Excerpts from a dataset
# # # # #

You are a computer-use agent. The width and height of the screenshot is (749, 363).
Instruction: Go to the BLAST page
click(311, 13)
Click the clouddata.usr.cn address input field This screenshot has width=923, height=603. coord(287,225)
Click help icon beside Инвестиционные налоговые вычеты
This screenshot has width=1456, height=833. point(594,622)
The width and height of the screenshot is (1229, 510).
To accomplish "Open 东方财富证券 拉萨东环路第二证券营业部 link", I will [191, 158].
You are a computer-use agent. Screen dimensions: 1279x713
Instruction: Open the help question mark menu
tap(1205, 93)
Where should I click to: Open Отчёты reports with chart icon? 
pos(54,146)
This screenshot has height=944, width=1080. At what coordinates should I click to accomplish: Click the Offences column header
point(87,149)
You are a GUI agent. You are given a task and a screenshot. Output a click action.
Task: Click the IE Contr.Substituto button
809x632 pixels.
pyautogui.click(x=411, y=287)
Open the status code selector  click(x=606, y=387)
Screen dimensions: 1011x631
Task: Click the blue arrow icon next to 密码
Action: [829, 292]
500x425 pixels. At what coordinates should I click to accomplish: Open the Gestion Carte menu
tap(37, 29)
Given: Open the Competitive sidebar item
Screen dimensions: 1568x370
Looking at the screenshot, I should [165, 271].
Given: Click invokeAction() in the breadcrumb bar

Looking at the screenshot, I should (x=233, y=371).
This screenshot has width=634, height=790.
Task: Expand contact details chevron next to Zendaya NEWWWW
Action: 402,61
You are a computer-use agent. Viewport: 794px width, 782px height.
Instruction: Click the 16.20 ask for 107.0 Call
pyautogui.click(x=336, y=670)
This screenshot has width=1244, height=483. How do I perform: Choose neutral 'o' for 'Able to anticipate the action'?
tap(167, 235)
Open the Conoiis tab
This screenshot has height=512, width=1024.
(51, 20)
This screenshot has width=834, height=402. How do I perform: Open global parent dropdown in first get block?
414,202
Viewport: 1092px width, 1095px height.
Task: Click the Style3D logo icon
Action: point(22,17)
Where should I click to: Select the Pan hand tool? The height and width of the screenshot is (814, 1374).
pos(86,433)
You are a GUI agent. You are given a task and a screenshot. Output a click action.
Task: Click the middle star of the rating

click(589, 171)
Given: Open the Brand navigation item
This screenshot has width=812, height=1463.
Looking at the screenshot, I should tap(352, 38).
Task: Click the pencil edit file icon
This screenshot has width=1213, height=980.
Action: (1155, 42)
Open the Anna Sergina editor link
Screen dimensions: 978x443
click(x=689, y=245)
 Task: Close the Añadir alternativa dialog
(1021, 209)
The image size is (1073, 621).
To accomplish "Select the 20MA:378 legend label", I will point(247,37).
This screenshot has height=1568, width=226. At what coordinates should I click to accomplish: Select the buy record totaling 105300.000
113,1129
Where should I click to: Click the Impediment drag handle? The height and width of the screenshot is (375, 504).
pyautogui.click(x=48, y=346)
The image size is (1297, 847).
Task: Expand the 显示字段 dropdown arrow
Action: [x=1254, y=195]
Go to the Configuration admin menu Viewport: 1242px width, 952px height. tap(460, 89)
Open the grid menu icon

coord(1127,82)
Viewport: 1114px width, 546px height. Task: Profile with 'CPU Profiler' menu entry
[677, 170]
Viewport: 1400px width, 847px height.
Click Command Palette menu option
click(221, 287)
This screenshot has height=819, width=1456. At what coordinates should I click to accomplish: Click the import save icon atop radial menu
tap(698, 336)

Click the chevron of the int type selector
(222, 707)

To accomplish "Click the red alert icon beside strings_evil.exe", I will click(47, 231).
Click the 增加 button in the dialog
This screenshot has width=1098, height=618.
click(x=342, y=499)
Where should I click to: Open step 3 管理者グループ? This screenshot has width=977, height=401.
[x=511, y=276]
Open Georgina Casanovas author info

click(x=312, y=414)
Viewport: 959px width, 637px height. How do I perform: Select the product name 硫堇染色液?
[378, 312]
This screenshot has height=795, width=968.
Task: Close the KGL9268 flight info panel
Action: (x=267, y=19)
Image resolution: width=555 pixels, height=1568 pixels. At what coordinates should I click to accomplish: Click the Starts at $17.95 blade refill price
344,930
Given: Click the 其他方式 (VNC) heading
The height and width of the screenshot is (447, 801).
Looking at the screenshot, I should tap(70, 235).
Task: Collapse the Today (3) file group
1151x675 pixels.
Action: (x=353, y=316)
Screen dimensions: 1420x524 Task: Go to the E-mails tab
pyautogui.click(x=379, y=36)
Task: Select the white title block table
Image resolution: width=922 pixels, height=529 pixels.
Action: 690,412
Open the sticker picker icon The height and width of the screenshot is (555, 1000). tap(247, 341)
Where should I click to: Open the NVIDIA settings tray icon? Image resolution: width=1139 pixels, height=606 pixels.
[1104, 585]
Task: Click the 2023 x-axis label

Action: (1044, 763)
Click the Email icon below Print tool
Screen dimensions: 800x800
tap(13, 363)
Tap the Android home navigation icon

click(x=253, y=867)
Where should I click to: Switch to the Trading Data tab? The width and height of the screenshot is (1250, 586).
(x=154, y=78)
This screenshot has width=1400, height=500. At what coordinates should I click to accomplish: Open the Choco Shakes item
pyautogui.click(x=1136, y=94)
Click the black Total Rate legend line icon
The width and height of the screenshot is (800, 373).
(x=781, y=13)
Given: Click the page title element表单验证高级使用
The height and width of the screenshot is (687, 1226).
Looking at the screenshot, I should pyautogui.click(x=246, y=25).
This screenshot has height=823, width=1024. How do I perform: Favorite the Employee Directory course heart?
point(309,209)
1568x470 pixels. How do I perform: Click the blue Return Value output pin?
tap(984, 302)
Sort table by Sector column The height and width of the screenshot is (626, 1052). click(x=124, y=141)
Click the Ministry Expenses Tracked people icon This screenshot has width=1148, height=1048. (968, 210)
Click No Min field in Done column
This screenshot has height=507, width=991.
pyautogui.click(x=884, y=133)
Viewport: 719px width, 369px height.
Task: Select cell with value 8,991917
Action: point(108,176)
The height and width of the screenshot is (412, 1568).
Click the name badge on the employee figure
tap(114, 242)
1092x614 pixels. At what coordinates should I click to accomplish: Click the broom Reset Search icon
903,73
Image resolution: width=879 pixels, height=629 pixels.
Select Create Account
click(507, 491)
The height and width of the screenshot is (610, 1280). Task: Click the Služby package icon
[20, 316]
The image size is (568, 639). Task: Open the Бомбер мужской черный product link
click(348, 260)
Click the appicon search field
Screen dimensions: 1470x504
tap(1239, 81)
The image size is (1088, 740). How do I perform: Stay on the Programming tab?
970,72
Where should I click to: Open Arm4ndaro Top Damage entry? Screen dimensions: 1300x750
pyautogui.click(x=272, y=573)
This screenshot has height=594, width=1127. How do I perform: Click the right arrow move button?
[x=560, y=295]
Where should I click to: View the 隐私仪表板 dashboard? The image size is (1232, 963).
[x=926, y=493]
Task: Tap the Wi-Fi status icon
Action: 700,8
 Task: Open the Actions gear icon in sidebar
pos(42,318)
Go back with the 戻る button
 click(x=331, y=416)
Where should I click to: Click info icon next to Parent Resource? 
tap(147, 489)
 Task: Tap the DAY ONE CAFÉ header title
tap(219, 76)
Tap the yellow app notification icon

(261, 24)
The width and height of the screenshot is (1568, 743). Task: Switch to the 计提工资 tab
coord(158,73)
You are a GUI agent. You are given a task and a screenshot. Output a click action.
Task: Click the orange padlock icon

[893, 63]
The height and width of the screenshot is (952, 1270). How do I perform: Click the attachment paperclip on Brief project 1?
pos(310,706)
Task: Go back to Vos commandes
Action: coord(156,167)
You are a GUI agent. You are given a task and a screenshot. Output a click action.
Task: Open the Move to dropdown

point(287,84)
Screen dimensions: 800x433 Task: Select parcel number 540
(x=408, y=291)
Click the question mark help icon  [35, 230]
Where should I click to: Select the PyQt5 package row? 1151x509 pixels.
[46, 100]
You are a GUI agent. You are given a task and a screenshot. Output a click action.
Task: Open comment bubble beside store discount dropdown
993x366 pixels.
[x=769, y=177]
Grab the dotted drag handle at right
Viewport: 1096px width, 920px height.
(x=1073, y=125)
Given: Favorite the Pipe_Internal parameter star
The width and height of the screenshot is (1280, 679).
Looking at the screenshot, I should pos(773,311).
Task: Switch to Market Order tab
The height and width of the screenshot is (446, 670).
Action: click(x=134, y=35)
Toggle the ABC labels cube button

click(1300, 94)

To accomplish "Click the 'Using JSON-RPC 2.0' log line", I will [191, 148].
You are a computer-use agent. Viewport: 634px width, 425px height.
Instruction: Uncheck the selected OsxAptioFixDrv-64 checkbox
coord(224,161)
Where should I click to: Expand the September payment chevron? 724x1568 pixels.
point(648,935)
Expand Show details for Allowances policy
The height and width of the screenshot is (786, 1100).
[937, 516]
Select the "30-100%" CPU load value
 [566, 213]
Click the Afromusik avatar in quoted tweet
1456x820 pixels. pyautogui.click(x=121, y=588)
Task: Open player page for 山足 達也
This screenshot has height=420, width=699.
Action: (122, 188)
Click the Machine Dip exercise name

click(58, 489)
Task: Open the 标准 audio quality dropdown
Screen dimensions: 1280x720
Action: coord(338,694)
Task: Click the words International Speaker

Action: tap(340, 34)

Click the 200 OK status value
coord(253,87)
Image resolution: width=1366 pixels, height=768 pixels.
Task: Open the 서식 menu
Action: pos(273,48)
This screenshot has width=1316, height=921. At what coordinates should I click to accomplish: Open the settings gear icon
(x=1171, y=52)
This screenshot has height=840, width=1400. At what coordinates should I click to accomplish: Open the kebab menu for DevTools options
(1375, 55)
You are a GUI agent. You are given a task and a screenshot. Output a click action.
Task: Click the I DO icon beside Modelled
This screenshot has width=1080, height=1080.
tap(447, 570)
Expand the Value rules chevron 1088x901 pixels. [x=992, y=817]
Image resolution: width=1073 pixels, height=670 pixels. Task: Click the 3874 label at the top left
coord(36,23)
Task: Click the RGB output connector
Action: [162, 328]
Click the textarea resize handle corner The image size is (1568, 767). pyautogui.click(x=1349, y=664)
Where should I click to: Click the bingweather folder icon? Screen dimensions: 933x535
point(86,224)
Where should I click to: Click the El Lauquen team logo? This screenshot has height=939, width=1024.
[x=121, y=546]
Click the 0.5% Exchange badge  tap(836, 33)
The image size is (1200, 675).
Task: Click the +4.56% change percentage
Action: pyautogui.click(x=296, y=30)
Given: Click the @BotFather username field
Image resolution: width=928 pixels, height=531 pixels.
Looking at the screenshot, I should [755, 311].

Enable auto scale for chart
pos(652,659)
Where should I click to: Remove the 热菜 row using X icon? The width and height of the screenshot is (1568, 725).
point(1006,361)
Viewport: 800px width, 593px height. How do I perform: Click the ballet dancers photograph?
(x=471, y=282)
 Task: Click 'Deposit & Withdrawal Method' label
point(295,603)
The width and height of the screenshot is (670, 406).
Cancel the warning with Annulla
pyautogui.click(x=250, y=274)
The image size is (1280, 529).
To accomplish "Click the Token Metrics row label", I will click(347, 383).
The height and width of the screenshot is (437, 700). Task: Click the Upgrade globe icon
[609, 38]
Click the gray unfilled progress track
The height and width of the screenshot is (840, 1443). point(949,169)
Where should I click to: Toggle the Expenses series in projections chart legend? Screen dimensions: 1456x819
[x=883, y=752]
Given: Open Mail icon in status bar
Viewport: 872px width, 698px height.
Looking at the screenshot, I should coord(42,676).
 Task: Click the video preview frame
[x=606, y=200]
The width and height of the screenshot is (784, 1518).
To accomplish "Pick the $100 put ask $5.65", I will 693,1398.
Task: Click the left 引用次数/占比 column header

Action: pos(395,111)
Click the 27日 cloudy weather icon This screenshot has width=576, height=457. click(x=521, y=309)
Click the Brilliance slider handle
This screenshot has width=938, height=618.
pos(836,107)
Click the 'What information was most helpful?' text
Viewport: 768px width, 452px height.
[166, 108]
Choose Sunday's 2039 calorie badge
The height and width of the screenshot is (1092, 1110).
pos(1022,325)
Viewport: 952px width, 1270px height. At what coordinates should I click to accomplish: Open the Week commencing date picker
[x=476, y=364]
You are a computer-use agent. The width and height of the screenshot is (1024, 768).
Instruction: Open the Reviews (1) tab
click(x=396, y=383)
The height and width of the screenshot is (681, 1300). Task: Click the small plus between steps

# # # # #

- **What to work on**
Take the line that contains "The height and width of the screenshot is (437, 700)." and each line after it through the end of the records, and repeat them all exactly. Nothing else.

- **Your solution**
The height and width of the screenshot is (437, 700). Task: Click the Upgrade globe icon
[609, 38]
Click the gray unfilled progress track
The height and width of the screenshot is (840, 1443). point(949,169)
Where should I click to: Toggle the Expenses series in projections chart legend? Screen dimensions: 1456x819
[x=883, y=752]
Given: Open Mail icon in status bar
Viewport: 872px width, 698px height.
Looking at the screenshot, I should coord(42,676).
 Task: Click the video preview frame
[x=606, y=200]
The width and height of the screenshot is (784, 1518).
To accomplish "Pick the $100 put ask $5.65", I will 693,1398.
Task: Click the left 引用次数/占比 column header

Action: pos(395,111)
Click the 27日 cloudy weather icon This screenshot has width=576, height=457. click(x=521, y=309)
Click the Brilliance slider handle
This screenshot has width=938, height=618.
pos(836,107)
Click the 'What information was most helpful?' text
Viewport: 768px width, 452px height.
[166, 108]
Choose Sunday's 2039 calorie badge
The height and width of the screenshot is (1092, 1110).
pos(1022,325)
Viewport: 952px width, 1270px height. At what coordinates should I click to accomplish: Open the Week commencing date picker
[x=476, y=364]
You are a computer-use agent. The width and height of the screenshot is (1024, 768).
Instruction: Open the Reviews (1) tab
click(x=396, y=383)
The height and width of the screenshot is (681, 1300). Task: Click the small plus between steps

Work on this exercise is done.